■ **Quoted passage**
"""

The Pith of Performance: Erlang

Showing posts with label Erlang. Show all posts

Wednesday, March 15, 2017

Morphing M/M/m: A New View of an Old Queue

The following abstract has been accepted for presentation at the 21st Conference of the International Federation of Operational Research Societies — IFORS 2017, Quebec City, Canada.

Update July 31, 2017: Here are my IFORS slides
Update June 08, 2018: In response to an audience question at my IFORS 2017 session, I have now demonstrated that there is an upper bound for the error in the morphing approximation. See footnotes below.
Update August 18, 2020: This new paper has the complete exact solution method that I had been seeking all along.

This year is the centenary of A. K. Erlang's paper [1] on the determination of waiting times in an M/D/m queue with $m$ telephone lines.^* Today, M/M/m queues are used to model such systems as, call centers [3], multicore computers [4,5] and the Internet [6,7]. Unfortunately, those who should be using M/M/m models often do not have sufficient background in applied probability theory. Our remedy defines a morphing approximation^† to the exact M/M/m queue [3] that is accurate to within 10% for typical applications^‡. The morphing formula for the residence-time, $R(m,\rho)$, is both simpler and more intuitive than the exact solution involving the Erlang-C function. We have also developed an animation of this morphing process. An outstanding challenge, however, has been to elucidate the nature of the corrections that transform the approximate morphing solutions into the exact Erlang solutions. In this presentation, we show:

The morphing solutions correspond to the $m$-roots of unity in the complex $z$-plane.
The exact solutions can be expressed as a rational function, $R(m,z)$.
The poles of $R(m,z)$ lie inside the unit disk, $|z| < 1$, and converge around the Szego; curve [8] as $m$ is increased.

"""

■ **Stored data**
"""

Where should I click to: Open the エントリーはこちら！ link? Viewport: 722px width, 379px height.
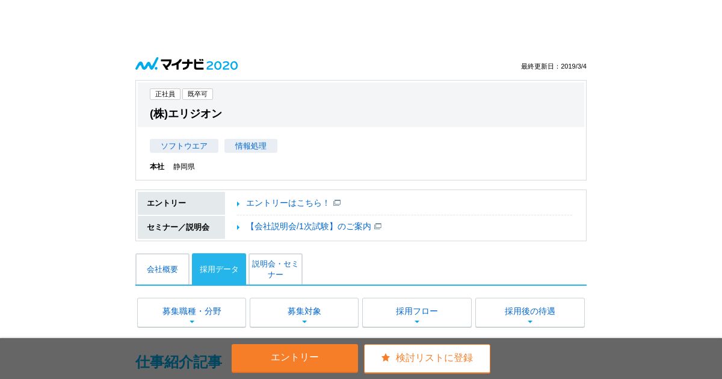click(288, 203)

"""

■ **The tasks**
1. According to the queueing post, how accurate is the morphing approximation to the exact M/M/m queue for typical applications?
2. Carry on writing the queueing post from its last line.
The listing is not needed for this work.

■ **Final results**
1. It is accurate to within 10%.

2.
The correction factor for the morphing model is defined by the deflated polynomial belonging to $R(m,z)$.
The pattern of poles in the $z$-plane provides a convenient visualization of how the morphing solutions differ from the exact solutions.

* Originally, Erlang assumed the call holding time, or mean service time $S$, was deterministic with unit period, $S=1$ [1,2]. The generalization to exponentially distributed service periods came later. Ironically, the exponential case is easier to solve than the apparently simpler deterministic case. That's why the M/D/1 queue is never the first example discussed in queueing theory textbooks.
† The derivation of the morphing model is presented in Section 2.6.6 of the 2005 edition of [4], although the word "morphing" is not used there. The reason is, I didn't know how to produce the exact result from it, and emphasizing it would likely have drawn unwarranted attention from Springer-Verlag editors. By the time I was writing the 2011 edition of [4], I was certain the approximate formula did reflect the morphing concept in its own right, even though I still didn't know how to connect it to the exact result. Hence, the verb "morphs" timidly makes its first and only appearance in the boxed text following equation 4.61.
‡ The relative error peaks at 10% for $m \sim 20$ and $\rho \sim 90\%$, then peaks again at 20% for $m \sim 2000$ and the servers running 99.9% busy. However, the rate of increase in peak error attenuates such that the maximum error is less than 25%, even as $m \rightarrow \infty$ and $\rho \rightarrow 100\%$. A plot of the corresponding curves gives a clearer picture. This behavior is not at all obvious. Prior to this result, it could have been that the relative error climbed to 100% with increasing $m$ and $\rho$.

References

A. K. Erlang, "Solution of Some Problems in the Theory of Probabilities of Significance in Automatic Telephone Exchanges," Electroteknikeren, v. 13, p. 5, 1917.
A. K. Erlang, "The Theory of Probabilities and Telephone Conversations," Nyt Tidsskrift for Matematik B, vol 20, 1909.
E. Chromy, T. Misuth, M. Kavacky, "Erlang C Formula and Its Use In The Call Centers," Advances in Electrical and Electronic Engineering, Vol. 9, No. 1, March 2011.
N. J. Gunther, Analyzing Computer System Performance with Perl::PDQ, Springer-Verlag, 2005 and 2011.
N. J. Gunther, S. Subramanyam, and S. Parvu, "A Methodology for Optimizing Multithreaded System Performance on Multicore Platforms," in Programming Multicore and Many-core Computing Systems, eds. S. Pllana and F. Xhafa, Wiley Series on Parallel and Distributed Computing, February 2017.
N. J. Gunther, "Numerical Investigations of Physical Power-law Models of Internet Traffic Using the Renormalization Group," IFORS 2005, Honolulu, Hawaii, July 11—15.
T. Bonald, J. W. Roberts, "Internet and the Erlang formula," ACM SIGCOMM Computer Communication Review, Volume 42, Number 1, January 2012.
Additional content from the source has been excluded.